Thérapie génique et cellulaire: le tournant ?

Patrick AUBOURG, Professeur de Neurologie Pédiatrique à l'hôpital Saint-Vincent de Paul, Paris

Après plus de 2 décennies d'espoirs et de beaucoup de déceptions, les outils technologiques commencent à être au rendez-vous. Avec des applications vraiment encourageantes dans des maladies rares mais aussi quelques maladies fréquentes. Et de nouvelles ouvertures en termes de marché économique pour le monde industriel pharmaceutique, y compris celui des grandes compagnies pharmaceutiques.

 


Questions du public


 

L’Institut de Myologie, un laboratoire d’innovation

Thomas VOIT, Directeur scientifique de l'Institut de Myologie, Paris

Les maladies neuromusculaires ont longtemps représenté un obstacle insurmontable pour toute approche thérapeutique. Il a fallu développer des stratégies plus novatrices. Aujourd’hui différentes formes de thérapie génique, thérapie cellulaire ou thérapie pharmaco-génique arrivent en clinique et représentent un véritable moteur d’innovation bien au-delà du système neuromusculaire. A l’Institut de Myologie les innovations récentes concernent une nouvelle thérapie génique systémique ciblant les motoneurones, l’autogreffe par des cellules souches myogéniques corrigées ex vivo, ou encore des nouvelles techniques de correction de l’ARN. Une nouvelle chimie oligonucléotides-antisens, applicables à de nombreuses maladies fréquentes et de nouveaux biomarqueurs vont enrichir considérablement l’arsenal thérapeutique.

 


Médicaments orphelins : Fruits et limites des premiers succès (enseignements tirés de l'expérience de Genzyme)

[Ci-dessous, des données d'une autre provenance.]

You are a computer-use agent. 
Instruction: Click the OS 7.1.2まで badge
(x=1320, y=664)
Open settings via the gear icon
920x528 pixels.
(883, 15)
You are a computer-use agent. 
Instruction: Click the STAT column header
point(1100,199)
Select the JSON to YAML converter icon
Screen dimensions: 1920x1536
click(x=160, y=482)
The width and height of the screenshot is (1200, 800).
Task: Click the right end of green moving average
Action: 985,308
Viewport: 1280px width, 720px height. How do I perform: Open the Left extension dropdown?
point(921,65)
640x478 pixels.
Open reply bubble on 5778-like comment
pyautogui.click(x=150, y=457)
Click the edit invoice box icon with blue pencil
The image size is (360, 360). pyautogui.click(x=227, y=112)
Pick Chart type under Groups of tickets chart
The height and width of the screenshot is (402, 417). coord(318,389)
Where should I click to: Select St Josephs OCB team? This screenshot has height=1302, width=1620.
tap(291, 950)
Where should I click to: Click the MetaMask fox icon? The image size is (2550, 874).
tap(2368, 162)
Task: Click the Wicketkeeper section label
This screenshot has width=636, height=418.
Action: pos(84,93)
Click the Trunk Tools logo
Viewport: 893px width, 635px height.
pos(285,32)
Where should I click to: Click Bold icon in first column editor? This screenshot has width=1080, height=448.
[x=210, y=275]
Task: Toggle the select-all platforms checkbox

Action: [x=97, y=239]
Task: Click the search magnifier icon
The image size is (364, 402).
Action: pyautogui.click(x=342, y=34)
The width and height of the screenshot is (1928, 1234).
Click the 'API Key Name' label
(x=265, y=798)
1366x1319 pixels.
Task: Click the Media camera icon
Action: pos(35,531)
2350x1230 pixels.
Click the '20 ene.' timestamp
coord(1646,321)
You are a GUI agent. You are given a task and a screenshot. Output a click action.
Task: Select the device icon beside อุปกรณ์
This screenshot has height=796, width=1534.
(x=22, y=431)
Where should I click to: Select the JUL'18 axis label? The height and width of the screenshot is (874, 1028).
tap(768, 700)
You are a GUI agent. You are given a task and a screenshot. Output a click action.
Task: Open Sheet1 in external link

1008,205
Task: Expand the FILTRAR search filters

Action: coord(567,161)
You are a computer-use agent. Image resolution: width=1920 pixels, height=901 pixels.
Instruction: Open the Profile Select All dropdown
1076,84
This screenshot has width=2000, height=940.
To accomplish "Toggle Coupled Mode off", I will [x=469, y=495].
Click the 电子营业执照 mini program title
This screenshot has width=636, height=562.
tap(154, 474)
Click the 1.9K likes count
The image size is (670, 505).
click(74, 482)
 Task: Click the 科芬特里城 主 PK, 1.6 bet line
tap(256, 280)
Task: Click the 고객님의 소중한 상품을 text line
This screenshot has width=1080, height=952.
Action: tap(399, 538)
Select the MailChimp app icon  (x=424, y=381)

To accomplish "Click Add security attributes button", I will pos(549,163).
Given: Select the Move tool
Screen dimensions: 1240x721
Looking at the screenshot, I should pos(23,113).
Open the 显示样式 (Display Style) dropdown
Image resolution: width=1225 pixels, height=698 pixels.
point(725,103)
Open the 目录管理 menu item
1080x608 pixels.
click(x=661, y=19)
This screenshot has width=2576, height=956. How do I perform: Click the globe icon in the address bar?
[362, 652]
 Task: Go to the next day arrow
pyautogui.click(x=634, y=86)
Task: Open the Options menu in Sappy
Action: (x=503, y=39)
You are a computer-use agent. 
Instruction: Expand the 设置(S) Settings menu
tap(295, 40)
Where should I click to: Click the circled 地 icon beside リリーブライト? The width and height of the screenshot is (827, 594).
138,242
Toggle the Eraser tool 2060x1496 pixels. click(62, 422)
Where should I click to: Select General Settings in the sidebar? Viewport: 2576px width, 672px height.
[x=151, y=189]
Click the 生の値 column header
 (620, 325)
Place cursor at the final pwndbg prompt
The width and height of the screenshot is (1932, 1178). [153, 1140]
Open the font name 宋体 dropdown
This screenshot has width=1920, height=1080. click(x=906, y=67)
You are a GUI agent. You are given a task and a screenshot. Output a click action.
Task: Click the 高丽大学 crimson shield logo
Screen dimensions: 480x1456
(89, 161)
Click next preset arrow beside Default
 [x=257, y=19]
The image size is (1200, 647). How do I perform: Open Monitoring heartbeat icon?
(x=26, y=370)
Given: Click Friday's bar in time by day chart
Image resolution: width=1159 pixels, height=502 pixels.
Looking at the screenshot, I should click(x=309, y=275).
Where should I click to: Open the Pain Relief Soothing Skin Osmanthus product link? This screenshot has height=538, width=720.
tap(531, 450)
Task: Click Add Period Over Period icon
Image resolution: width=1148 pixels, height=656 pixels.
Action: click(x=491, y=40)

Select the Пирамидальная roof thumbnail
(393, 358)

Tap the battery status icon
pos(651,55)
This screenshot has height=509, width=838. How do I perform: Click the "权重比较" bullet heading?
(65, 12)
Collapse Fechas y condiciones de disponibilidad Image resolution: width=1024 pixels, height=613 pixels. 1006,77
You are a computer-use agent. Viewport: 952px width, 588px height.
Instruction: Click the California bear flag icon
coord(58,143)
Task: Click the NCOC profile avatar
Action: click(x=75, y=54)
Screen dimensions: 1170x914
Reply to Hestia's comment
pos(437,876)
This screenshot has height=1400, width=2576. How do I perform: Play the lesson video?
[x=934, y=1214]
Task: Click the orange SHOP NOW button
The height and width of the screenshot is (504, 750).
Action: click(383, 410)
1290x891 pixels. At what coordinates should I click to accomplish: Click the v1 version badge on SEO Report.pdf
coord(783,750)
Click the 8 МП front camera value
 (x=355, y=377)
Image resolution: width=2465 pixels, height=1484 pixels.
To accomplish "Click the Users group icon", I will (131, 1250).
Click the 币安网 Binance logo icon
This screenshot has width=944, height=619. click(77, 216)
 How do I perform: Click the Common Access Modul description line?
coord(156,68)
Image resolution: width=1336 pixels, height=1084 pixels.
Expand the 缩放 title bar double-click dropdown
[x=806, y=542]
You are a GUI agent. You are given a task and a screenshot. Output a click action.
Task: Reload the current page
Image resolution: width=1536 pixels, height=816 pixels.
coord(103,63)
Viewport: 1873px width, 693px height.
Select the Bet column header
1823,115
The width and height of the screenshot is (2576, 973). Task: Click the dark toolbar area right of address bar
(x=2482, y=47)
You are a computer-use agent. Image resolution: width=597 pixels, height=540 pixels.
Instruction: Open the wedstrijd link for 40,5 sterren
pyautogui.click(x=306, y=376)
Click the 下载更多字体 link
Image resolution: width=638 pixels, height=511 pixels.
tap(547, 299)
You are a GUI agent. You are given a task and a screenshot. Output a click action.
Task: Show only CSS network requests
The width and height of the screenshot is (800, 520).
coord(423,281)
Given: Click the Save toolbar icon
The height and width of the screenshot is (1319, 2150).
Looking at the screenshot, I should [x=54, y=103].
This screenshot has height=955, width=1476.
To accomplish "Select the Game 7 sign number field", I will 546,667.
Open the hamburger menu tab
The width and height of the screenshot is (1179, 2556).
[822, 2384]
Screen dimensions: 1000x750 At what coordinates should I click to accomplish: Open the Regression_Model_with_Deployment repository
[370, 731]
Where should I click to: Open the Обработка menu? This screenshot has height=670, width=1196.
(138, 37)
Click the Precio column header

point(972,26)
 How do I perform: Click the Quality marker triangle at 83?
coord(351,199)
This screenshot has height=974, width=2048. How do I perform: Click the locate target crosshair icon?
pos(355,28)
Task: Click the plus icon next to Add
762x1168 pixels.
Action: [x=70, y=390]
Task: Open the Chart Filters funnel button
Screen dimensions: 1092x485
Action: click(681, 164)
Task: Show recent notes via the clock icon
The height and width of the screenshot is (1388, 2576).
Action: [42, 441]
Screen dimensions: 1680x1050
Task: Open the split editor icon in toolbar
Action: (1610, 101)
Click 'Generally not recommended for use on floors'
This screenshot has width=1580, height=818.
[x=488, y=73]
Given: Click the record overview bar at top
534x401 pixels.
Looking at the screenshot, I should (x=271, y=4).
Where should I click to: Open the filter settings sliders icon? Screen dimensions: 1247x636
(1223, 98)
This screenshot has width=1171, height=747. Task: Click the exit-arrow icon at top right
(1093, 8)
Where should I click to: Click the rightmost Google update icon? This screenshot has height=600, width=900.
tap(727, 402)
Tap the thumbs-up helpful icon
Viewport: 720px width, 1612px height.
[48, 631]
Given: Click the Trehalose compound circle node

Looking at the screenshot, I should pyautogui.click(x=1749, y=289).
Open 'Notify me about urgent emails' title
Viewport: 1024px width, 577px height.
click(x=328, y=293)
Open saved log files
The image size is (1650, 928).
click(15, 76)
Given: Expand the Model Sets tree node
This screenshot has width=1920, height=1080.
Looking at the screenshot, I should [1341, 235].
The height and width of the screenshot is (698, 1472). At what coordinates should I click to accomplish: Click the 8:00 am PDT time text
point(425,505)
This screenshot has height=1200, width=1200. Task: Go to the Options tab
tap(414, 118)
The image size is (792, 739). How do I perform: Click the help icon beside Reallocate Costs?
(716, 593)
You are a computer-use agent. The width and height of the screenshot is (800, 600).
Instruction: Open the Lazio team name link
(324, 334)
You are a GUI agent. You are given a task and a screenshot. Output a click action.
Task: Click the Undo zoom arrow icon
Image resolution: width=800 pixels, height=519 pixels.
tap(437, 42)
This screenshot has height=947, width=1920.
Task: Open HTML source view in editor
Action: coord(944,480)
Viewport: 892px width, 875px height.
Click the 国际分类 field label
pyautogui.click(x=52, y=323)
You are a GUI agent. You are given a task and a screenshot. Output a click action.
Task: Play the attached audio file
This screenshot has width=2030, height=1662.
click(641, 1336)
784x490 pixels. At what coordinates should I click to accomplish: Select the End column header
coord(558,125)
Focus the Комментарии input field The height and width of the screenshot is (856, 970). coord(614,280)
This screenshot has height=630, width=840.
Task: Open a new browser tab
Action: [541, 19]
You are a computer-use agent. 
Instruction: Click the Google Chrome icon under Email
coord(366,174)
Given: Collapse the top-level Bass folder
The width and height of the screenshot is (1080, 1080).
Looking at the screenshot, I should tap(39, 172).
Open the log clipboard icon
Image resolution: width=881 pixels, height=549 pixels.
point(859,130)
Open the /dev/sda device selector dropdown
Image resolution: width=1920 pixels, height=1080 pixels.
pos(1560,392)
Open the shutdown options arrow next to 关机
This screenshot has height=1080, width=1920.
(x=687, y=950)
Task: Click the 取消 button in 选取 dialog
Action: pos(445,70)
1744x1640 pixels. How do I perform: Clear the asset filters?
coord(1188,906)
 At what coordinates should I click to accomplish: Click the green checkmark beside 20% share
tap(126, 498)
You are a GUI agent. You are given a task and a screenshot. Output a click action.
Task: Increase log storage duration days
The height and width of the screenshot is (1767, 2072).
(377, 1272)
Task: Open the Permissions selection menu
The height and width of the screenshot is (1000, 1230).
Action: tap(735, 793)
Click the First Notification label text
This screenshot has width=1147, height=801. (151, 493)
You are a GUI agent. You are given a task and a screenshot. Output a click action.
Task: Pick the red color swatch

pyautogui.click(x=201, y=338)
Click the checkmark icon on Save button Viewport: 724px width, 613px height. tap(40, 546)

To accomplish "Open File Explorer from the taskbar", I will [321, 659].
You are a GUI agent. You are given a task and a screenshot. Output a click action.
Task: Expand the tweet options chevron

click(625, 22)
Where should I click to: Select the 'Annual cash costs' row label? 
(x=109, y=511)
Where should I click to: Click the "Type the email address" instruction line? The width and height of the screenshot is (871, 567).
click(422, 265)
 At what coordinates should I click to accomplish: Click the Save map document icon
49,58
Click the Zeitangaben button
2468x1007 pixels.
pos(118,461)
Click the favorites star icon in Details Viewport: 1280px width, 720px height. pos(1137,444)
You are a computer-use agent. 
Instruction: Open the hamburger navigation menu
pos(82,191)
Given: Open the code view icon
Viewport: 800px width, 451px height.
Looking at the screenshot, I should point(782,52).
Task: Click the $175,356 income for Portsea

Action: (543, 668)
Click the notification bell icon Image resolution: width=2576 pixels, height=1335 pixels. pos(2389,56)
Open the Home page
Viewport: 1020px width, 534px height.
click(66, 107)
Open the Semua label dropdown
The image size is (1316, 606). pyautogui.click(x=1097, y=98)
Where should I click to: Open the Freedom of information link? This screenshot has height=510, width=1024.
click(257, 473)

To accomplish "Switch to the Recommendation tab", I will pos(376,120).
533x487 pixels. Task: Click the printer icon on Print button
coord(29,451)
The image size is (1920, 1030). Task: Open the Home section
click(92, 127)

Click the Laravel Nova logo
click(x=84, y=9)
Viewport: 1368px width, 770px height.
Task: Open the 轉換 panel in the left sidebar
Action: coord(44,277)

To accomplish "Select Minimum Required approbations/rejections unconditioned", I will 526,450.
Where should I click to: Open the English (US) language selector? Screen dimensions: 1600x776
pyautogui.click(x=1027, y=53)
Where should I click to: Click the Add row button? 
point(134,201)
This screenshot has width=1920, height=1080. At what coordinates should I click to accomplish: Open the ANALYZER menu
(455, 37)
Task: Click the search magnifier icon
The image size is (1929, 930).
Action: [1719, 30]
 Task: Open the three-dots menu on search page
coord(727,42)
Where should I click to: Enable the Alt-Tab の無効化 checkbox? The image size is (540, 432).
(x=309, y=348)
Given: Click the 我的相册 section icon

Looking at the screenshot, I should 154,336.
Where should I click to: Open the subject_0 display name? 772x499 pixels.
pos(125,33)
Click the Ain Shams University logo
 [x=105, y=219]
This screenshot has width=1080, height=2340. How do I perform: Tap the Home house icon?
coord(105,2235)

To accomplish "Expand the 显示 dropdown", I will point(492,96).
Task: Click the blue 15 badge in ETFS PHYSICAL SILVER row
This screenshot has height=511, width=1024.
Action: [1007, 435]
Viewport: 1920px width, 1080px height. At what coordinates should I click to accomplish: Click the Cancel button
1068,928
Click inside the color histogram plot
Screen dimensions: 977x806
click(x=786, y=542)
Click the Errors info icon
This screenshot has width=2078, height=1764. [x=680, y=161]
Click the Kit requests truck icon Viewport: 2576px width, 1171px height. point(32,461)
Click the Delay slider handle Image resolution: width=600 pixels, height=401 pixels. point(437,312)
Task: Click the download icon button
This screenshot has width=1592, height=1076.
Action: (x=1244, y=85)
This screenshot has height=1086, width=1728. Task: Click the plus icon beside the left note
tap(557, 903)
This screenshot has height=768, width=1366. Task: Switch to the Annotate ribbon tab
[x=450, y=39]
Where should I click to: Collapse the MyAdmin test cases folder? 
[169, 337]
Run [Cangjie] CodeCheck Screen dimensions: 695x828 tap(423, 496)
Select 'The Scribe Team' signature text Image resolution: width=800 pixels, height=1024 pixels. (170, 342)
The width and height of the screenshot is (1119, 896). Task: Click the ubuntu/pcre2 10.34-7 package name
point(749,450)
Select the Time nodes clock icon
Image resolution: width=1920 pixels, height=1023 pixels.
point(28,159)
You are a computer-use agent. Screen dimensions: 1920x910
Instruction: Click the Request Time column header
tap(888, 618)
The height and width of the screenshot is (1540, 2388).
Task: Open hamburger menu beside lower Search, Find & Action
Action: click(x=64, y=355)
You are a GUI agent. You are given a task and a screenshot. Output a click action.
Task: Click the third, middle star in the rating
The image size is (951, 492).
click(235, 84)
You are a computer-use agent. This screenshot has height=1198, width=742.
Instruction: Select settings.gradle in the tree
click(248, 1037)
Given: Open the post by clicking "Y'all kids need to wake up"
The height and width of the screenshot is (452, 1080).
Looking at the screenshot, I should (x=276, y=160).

René THOMAS, Directeur de la division thérapeutique, Genzyme, Saint Germain en Laye

Le traitement de la maladie de Gaucher a ouvert la voie à de nouveaux médicaments innovants dont la prise en charge requiert un effort croissant de solidarité nationale.
Dans quelles conditions ce nouveau modèle économique peut-il durablement stimuler la recherche de traitements innovants pour les maladies rares comme pour les maladies plus fréquentes ?

 


Questions du public

Grand témoin

Serge BRAUN, Directeur scientifique de l’AFM, Evry

Les maladies rares constituent un formidable laboratoire pour les maladies communes. L’identification de gènes responsables de maladies génétiques a permis de décrypter de nombreux mécanismes biologiques fondamentaux (division cellulaire, synthèse des protéines). Les thérapies qui découlent directement de leur connaissance (thérapie génique, saut d’exon, chirurgie de l’ADN), mise au point sur des maladies rares affectant différents tissus ouvrent des perspectives de traitement de maladies affectant ces mêmes tissus (cerveau, vision, cancers, maladies infectieuse). Les stratégies d’augmentation de la masse musculaire expérimentées dans des maladies rares neuromusculaires visent aussi la prévention de la cachexie observée dans les phases terminales de cancers ou du SIDA. Quelques exemples illustreront ce propos.